- GIVEN INSTRUCTION
Rewrite the listing below, replacing every occurrence of "Given" with "Goal" and leaving everything else unchanged.

Entries on finding words and elements:
───

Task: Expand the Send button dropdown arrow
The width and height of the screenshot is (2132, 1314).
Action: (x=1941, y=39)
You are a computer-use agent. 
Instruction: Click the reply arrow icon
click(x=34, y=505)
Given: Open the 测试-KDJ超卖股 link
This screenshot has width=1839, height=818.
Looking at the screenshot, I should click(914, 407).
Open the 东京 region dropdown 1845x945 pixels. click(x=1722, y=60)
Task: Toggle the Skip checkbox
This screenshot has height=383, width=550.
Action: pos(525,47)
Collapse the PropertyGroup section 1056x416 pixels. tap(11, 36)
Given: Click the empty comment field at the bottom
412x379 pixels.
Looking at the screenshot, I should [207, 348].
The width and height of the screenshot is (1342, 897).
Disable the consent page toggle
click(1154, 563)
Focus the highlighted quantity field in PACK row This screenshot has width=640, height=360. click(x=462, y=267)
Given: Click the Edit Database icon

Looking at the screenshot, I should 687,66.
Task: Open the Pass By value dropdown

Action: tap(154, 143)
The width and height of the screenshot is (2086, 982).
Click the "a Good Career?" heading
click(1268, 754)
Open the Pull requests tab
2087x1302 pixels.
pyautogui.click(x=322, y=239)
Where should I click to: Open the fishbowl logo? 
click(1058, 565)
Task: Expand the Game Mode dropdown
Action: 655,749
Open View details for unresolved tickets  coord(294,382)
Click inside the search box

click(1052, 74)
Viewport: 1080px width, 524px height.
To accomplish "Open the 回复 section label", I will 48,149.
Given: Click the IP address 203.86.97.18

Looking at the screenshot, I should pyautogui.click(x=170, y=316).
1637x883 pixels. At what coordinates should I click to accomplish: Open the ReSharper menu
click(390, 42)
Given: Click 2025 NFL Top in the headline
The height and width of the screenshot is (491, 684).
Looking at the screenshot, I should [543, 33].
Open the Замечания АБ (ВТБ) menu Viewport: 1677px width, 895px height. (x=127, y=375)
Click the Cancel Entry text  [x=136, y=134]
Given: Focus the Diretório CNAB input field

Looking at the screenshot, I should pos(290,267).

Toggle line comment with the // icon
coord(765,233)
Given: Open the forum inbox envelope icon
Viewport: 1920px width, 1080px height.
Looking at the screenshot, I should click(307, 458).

───

- ANSWER TO THE TASK
Task: Expand the Send button dropdown arrow
The width and height of the screenshot is (2132, 1314).
Action: (x=1941, y=39)
You are a computer-use agent. 
Instruction: Click the reply arrow icon
click(x=34, y=505)
Goal: Open the 测试-KDJ超卖股 link
This screenshot has width=1839, height=818.
Looking at the screenshot, I should click(914, 407).
Open the 东京 region dropdown 1845x945 pixels. click(x=1722, y=60)
Task: Toggle the Skip checkbox
This screenshot has height=383, width=550.
Action: pos(525,47)
Collapse the PropertyGroup section 1056x416 pixels. tap(11, 36)
Goal: Click the empty comment field at the bottom
412x379 pixels.
Looking at the screenshot, I should [207, 348].
The width and height of the screenshot is (1342, 897).
Disable the consent page toggle
click(1154, 563)
Focus the highlighted quantity field in PACK row This screenshot has width=640, height=360. click(x=462, y=267)
Goal: Click the Edit Database icon

Looking at the screenshot, I should 687,66.
Task: Open the Pass By value dropdown

Action: tap(154, 143)
The width and height of the screenshot is (2086, 982).
Click the "a Good Career?" heading
click(1268, 754)
Open the Pull requests tab
2087x1302 pixels.
pyautogui.click(x=322, y=239)
Where should I click to: Open the fishbowl logo? 
click(1058, 565)
Task: Expand the Game Mode dropdown
Action: 655,749
Open View details for unresolved tickets  coord(294,382)
Click inside the search box

click(1052, 74)
Viewport: 1080px width, 524px height.
To accomplish "Open the 回复 section label", I will 48,149.
Goal: Click the IP address 203.86.97.18

Looking at the screenshot, I should pyautogui.click(x=170, y=316).
1637x883 pixels. At what coordinates should I click to accomplish: Open the ReSharper menu
click(390, 42)
Goal: Click 2025 NFL Top in the headline
The height and width of the screenshot is (491, 684).
Looking at the screenshot, I should [543, 33].
Open the Замечания АБ (ВТБ) menu Viewport: 1677px width, 895px height. (x=127, y=375)
Click the Cancel Entry text  [x=136, y=134]
Goal: Focus the Diretório CNAB input field

Looking at the screenshot, I should pos(290,267).

Toggle line comment with the // icon
coord(765,233)
Goal: Open the forum inbox envelope icon
Viewport: 1920px width, 1080px height.
Looking at the screenshot, I should click(307, 458).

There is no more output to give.